Exercise objective » Output the line that contains "The height and width of the screenshot is (1510, 750)." and every line after it to the end of the entries, with nothing added or left out.

Data provided START

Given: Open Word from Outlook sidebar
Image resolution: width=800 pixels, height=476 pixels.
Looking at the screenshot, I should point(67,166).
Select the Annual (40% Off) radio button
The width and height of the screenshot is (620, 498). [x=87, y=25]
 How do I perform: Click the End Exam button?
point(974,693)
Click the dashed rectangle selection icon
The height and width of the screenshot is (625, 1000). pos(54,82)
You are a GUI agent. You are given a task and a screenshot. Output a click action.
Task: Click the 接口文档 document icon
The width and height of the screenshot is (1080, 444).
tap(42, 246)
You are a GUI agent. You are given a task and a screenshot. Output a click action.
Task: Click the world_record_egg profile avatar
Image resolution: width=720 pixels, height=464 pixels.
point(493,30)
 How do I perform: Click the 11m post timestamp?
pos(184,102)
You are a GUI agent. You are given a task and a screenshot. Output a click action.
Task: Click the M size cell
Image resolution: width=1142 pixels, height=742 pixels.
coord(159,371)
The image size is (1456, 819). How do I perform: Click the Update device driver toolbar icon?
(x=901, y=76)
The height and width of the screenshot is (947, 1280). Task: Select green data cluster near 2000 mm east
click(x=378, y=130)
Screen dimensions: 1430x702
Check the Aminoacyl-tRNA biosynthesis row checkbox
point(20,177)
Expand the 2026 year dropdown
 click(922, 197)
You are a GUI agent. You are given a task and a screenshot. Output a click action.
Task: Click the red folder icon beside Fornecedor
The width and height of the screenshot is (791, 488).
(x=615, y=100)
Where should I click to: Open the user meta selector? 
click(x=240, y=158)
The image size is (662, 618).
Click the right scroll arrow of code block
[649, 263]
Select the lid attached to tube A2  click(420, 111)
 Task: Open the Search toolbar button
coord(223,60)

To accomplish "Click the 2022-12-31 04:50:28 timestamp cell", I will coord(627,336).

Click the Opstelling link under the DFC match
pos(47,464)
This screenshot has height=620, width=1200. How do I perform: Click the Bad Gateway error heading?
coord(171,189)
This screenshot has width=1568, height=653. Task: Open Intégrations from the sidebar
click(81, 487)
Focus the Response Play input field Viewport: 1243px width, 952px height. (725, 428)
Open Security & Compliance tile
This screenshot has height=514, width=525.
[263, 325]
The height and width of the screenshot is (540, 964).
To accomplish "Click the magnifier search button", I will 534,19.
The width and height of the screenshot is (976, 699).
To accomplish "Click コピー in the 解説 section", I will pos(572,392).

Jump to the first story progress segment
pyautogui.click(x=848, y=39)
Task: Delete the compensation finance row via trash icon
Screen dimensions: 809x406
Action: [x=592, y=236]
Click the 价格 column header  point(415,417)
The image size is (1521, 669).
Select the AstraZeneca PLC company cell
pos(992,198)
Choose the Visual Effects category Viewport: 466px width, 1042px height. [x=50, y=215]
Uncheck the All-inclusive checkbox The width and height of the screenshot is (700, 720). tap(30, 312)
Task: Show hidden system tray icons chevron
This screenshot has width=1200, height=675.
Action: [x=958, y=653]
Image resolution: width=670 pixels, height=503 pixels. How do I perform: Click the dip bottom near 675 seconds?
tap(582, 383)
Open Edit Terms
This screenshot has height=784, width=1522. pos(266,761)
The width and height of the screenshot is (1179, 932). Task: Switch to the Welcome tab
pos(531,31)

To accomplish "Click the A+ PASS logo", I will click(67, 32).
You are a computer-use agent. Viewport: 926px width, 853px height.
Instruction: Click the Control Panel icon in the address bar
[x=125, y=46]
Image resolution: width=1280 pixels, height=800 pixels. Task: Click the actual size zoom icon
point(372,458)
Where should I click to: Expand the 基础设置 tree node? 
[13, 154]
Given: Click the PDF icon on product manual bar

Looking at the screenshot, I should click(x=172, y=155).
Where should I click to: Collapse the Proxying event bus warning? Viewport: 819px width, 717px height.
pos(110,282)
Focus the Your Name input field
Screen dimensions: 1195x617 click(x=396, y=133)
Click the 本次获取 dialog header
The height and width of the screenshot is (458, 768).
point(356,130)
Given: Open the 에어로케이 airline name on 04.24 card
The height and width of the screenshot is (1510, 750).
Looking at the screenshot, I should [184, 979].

Data provided END

Solution to this problem »
The height and width of the screenshot is (1510, 750).
Looking at the screenshot, I should [184, 979].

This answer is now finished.